大規模軍事パレード 金第1書記の狙いは?
北朝鮮は10日、労働党の創立から70年を迎えた。首都・平壌では大規模な軍事パレードが行われている。「朝鮮労働党創立70年式典」のパレード会場から原田敦史記者が伝える。
軍事パレードは日本時間10日午後3時半に始まった。当初、午前中に行われるとみられていたが、こちらで雨が降っていたこともあってか、午後の開催となった。
金正恩第1書記がバルコニーに姿を見せると、会場からは歓声が沸き起こった。金第1書記は20分以上にわたって演説し、軍事優先の政策で強い国になったと強調した。
金第1書記「侵略と戦争で肥大化したアメリカに立ち向かって敗北させ、いかなる制裁も突破する。我が軍と人民の不屈の気性と団結力が、敵を不安と恐怖に追い込んでいる」
ただ、金第1書記は、核開発や人工衛星の打ち上げに触れることはなく、全体的に対決色は抑えめだった。そして「人民の幸福を達成する」と庶民を重視する言葉を繰り返し、軍事と経済の開発を並行して進めていく姿勢を強調した。
大規模な軍事パレードを行った北朝鮮の狙いは主に二つあり、一つは国内向けの目的。北朝鮮では、平壌などで裕福な層も出現しているが、地方では厳しい暮らしを余儀なくされている人も多くおり、格差が広がっている。

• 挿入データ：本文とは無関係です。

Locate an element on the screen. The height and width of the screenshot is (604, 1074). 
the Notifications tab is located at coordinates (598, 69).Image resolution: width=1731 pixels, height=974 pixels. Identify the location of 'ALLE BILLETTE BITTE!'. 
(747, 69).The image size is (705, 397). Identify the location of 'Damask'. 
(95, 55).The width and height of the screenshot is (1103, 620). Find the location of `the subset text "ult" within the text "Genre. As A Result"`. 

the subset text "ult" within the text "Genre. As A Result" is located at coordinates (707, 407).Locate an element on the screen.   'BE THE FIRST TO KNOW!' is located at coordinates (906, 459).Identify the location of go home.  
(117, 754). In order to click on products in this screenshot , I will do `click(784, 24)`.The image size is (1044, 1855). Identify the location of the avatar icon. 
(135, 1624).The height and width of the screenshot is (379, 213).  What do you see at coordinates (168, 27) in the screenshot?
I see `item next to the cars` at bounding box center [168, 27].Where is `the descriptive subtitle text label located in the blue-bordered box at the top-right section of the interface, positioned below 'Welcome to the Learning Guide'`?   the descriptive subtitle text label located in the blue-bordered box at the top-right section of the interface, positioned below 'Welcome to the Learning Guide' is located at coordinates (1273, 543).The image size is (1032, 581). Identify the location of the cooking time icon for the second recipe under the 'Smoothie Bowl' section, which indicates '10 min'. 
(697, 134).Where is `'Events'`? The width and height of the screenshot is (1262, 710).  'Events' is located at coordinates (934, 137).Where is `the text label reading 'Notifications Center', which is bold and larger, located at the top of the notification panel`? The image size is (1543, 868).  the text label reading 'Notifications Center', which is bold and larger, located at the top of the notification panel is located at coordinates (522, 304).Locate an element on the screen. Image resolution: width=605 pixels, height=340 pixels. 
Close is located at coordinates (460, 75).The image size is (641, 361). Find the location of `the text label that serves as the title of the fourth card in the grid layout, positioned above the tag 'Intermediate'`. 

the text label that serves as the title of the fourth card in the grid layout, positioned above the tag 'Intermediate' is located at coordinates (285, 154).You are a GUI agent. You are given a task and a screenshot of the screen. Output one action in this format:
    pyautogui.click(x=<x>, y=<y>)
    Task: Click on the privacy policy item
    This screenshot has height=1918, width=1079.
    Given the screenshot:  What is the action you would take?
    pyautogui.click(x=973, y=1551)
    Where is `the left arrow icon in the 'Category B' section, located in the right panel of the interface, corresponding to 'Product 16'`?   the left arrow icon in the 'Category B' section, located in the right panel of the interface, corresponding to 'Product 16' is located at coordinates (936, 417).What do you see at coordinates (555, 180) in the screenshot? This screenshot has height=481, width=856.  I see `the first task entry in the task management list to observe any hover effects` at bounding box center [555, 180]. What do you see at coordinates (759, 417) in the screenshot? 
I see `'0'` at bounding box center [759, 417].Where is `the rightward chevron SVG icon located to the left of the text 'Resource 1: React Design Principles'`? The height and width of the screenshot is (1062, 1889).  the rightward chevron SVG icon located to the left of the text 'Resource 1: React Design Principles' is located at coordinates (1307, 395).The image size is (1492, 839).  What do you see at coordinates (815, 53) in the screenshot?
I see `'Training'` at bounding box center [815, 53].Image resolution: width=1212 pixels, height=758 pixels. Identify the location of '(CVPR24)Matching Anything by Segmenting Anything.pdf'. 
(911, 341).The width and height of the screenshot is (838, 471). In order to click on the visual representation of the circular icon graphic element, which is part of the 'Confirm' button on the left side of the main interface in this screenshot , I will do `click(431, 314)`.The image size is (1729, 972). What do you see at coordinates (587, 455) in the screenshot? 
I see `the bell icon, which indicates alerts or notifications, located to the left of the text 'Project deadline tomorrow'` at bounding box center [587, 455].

派手な祝賀行事で愛国心を高め、団結を図りたい狙いがあるものとみられる。
もう一つは、アメリカや日本、韓国といった外国向けの目的だ。軍事力を誇示し、圧力には屈しない姿勢を明確にする。ただ北朝鮮は、創立70年にあわせた事実上の長距離弾道ミサイルの発射は先送りした。そのヒントは、金第1書記の傍らでパレードを見守っていた人物、中国の劉雲山政治局常務委員にある。
金第1書記の就任後、中国の最高指導部メンバーが北朝鮮を訪れたのは初めて。新華社通信によると、金第一書記は9日の会談で、「高いレベルで密接な往来を保ち、さまざまな分野で交流や協力を強めたい」と述べた。節目の行事を機会に冷え込んでいた中国との関係改善に意欲を示した形だ。ただ、核問題をめぐっては微妙な立場の差もうかがえ、中朝関係が本格的に改善に向かうかどうかは、なお予断を許さない。